* **TASK REQUIREMENTS**: Whenever a line in the records below holds the string "agent", copy it out.
━━━━━━━━━━━━━━━━
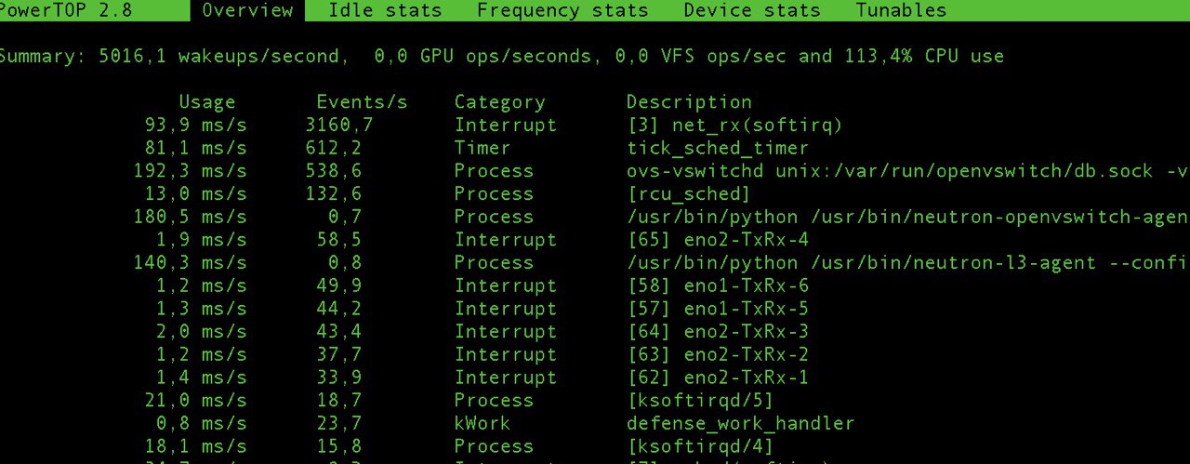
Task: Click the highlighted Overview tab
Action: point(247,11)
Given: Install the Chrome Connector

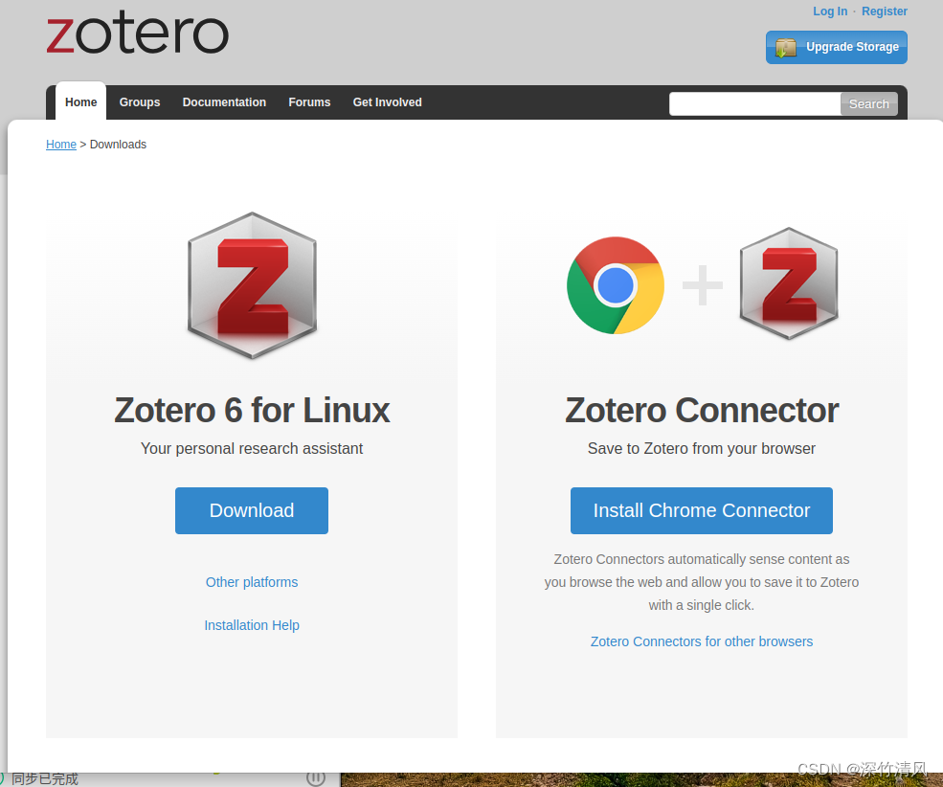Looking at the screenshot, I should click(701, 510).
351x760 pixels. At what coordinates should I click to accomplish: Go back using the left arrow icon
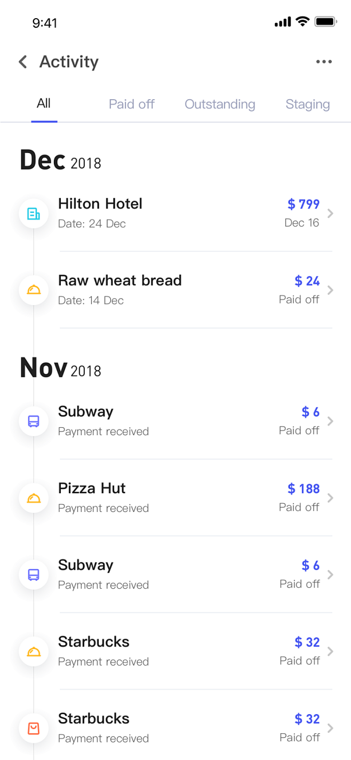(x=22, y=62)
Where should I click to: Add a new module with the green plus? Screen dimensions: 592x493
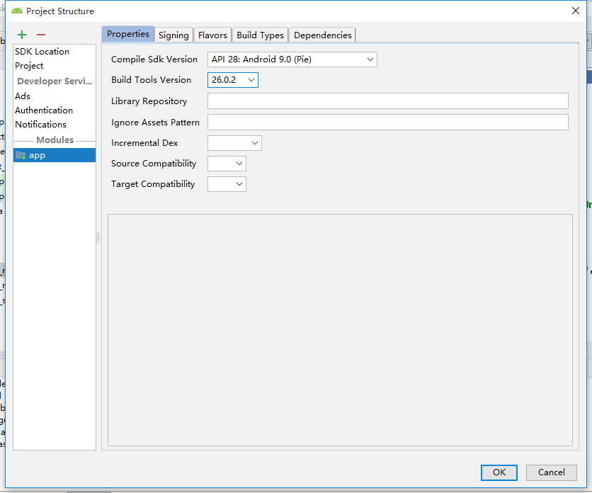[x=21, y=34]
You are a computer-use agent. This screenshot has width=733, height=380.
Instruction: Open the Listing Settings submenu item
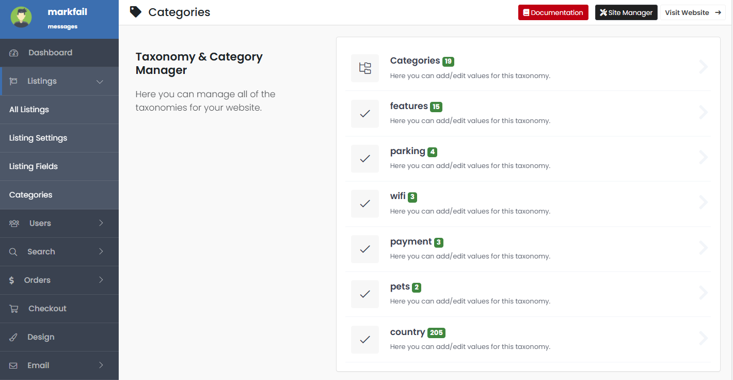pyautogui.click(x=38, y=138)
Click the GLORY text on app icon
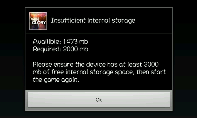This screenshot has height=118, width=197. pyautogui.click(x=39, y=23)
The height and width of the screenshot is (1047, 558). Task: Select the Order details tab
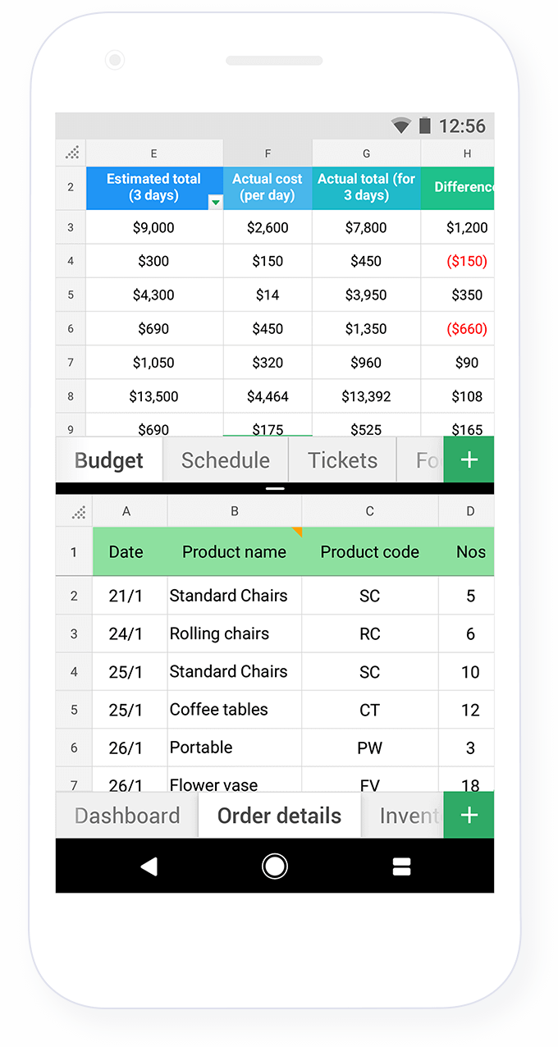pyautogui.click(x=279, y=815)

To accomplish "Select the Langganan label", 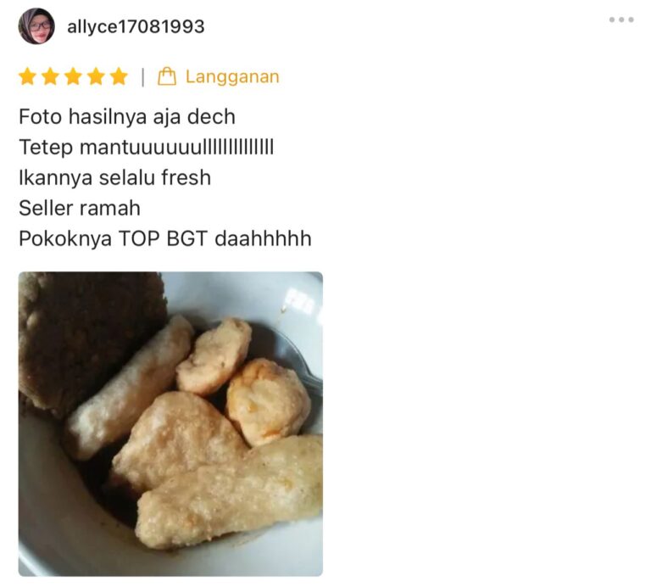I will pos(232,77).
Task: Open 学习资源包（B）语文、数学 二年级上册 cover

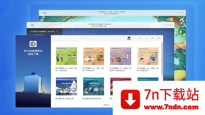Action: click(94, 56)
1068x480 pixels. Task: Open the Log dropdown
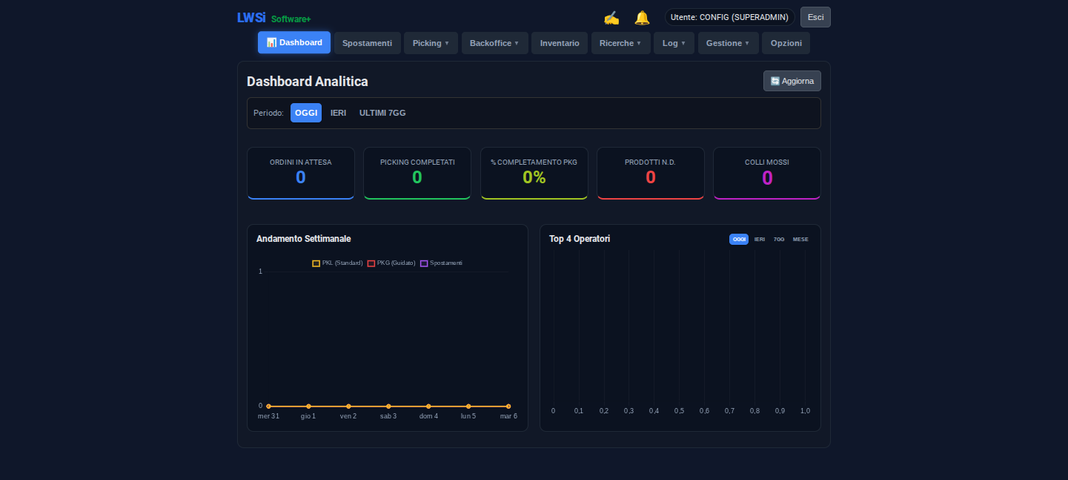(x=674, y=43)
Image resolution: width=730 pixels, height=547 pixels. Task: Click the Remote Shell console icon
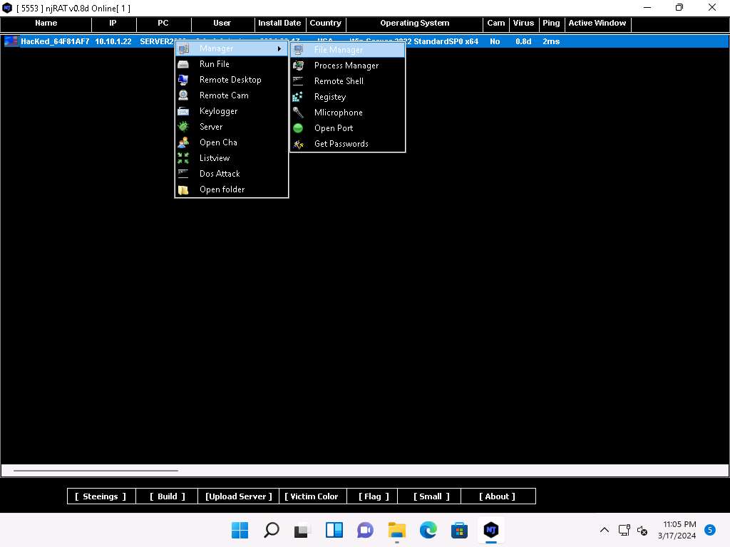(x=299, y=81)
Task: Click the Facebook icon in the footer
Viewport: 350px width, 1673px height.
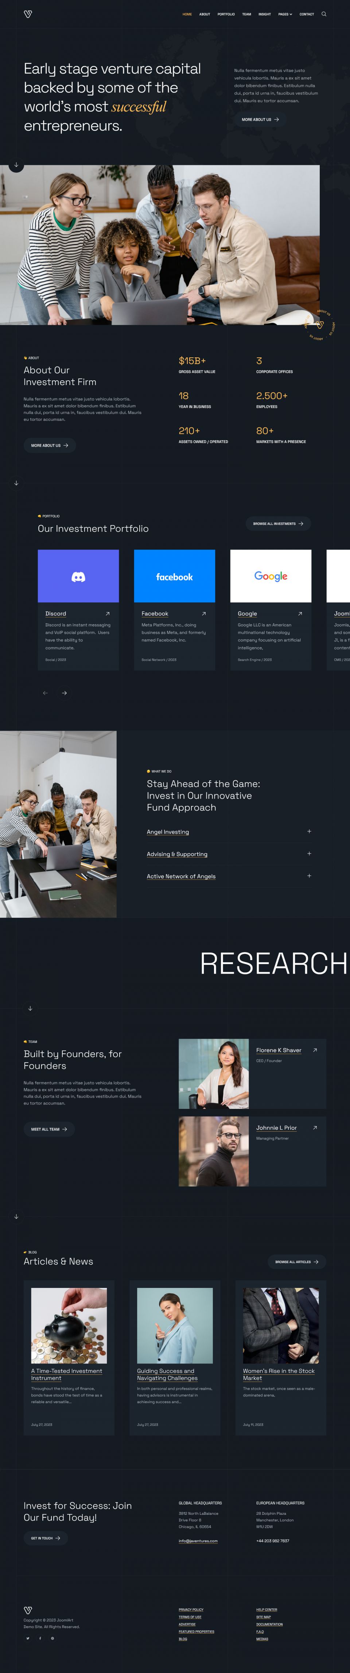Action: coord(40,1638)
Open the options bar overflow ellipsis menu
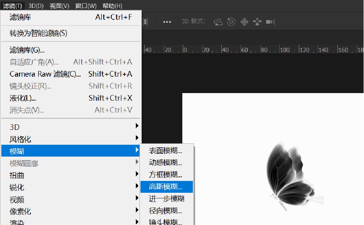The height and width of the screenshot is (225, 364). pyautogui.click(x=167, y=22)
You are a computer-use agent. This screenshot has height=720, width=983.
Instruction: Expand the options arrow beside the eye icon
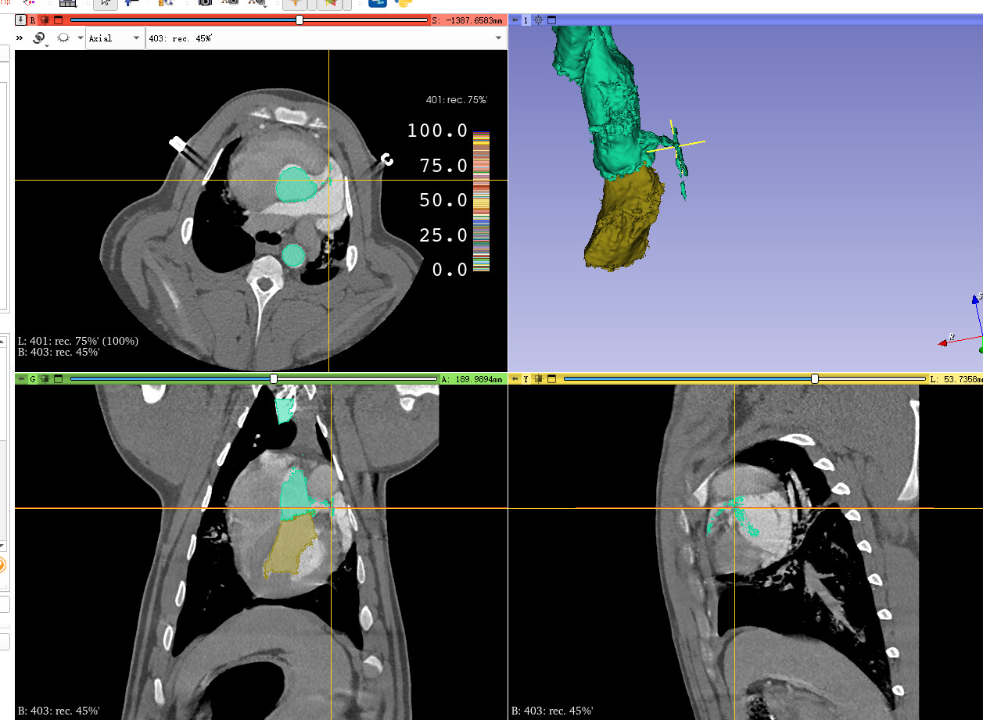pos(81,38)
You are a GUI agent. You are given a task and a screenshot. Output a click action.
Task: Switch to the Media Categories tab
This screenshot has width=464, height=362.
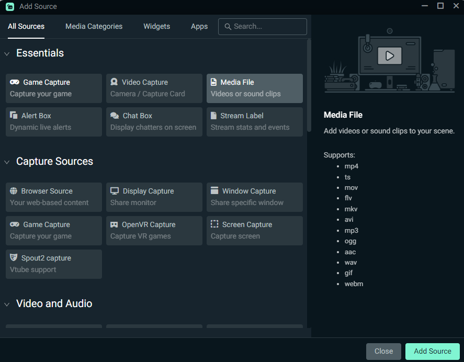[94, 26]
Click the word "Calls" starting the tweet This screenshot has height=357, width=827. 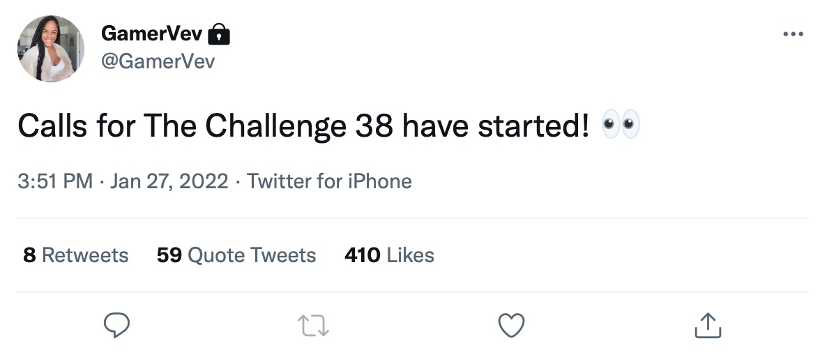49,126
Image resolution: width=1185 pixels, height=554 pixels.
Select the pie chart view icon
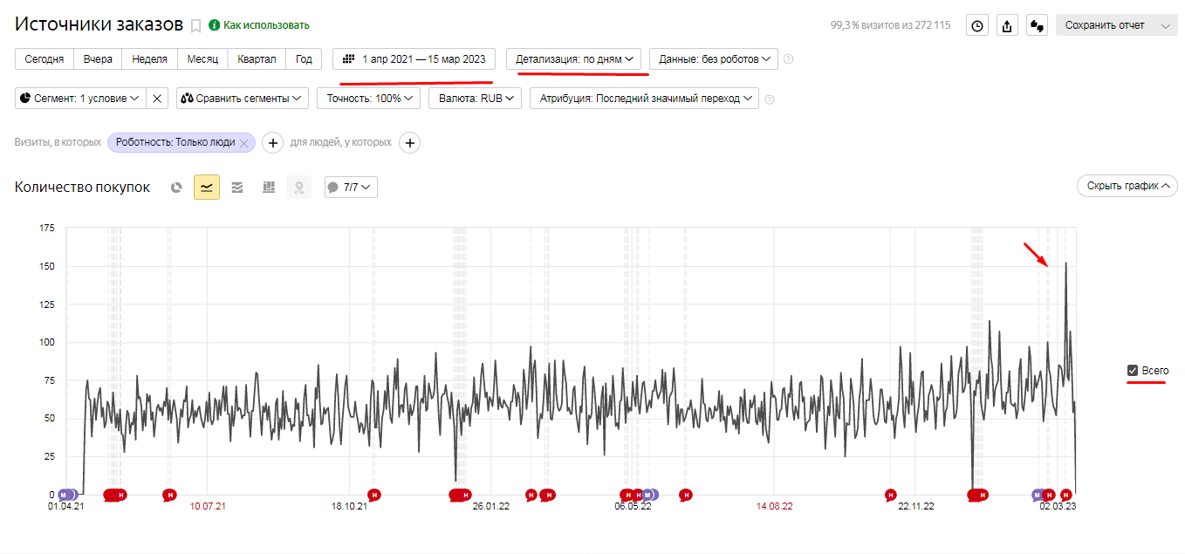pyautogui.click(x=176, y=187)

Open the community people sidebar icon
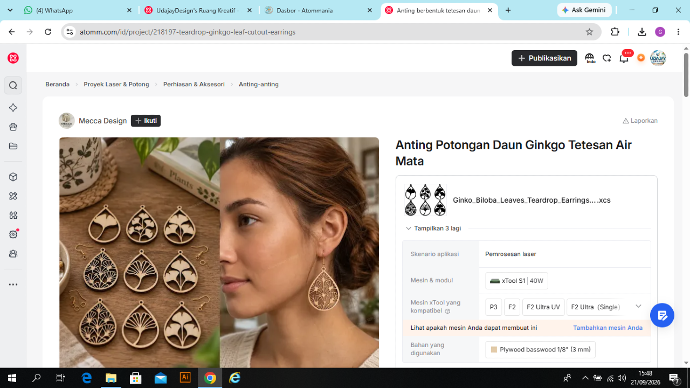point(13,253)
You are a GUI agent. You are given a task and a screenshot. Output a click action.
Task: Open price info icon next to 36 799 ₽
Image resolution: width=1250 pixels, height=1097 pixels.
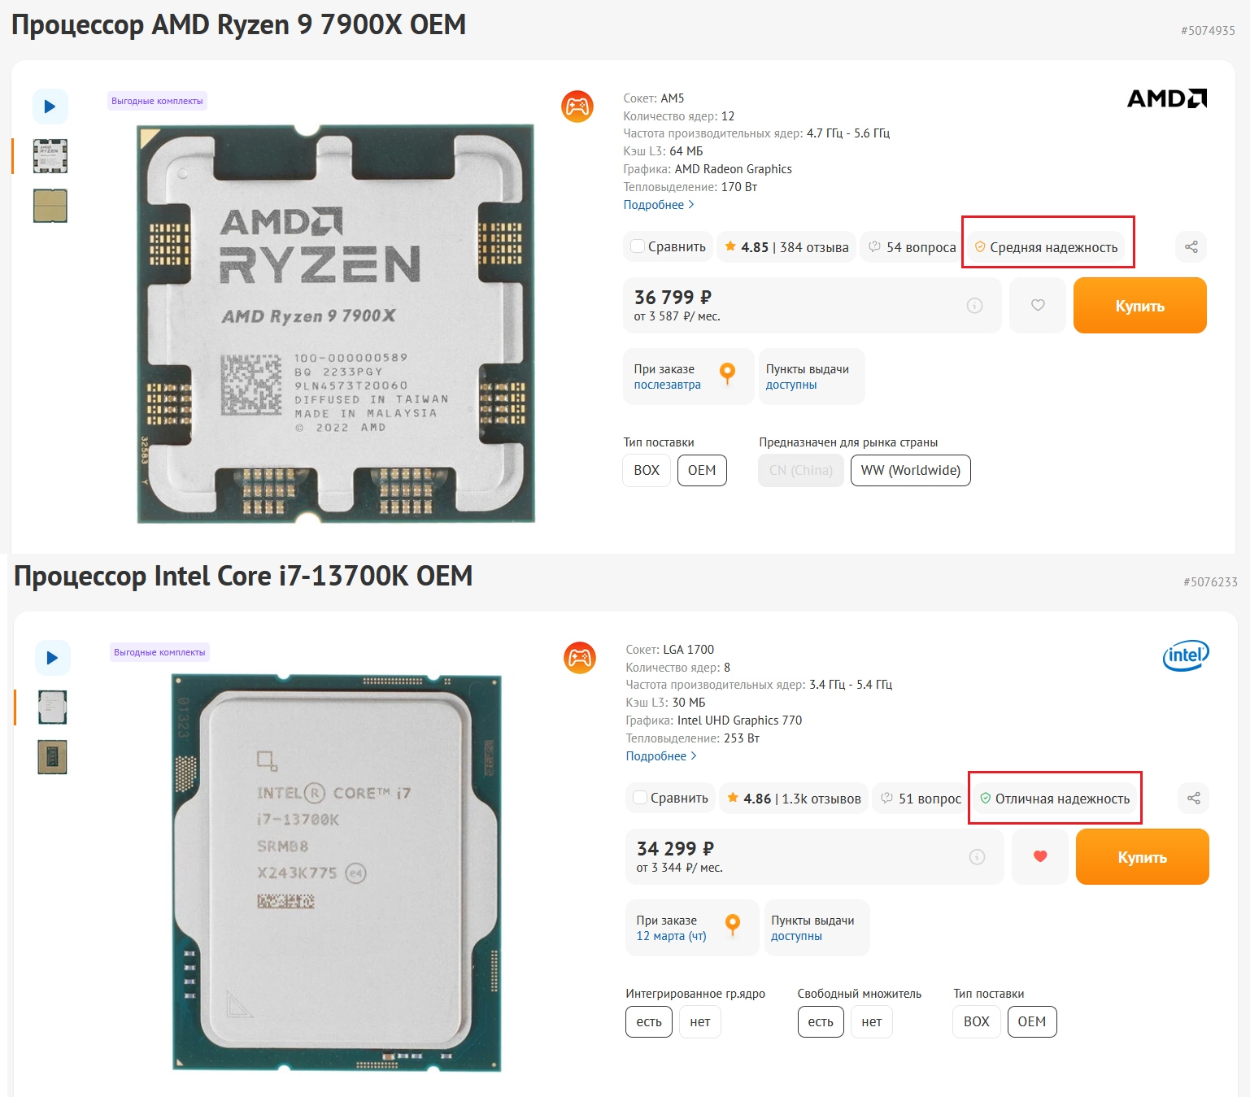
━━━━━━━━━━━━━━━━
* **WRITTEN SOLUTION**:
You are a computer-use agent. This screenshot has width=733, height=380.
You are a computer-use agent. This screenshot has height=720, width=983.
You are a GUI agent. You are given a task and a screenshot. Output a click action.
You are a GUI agent. You are given a task and a screenshot. Output a click action.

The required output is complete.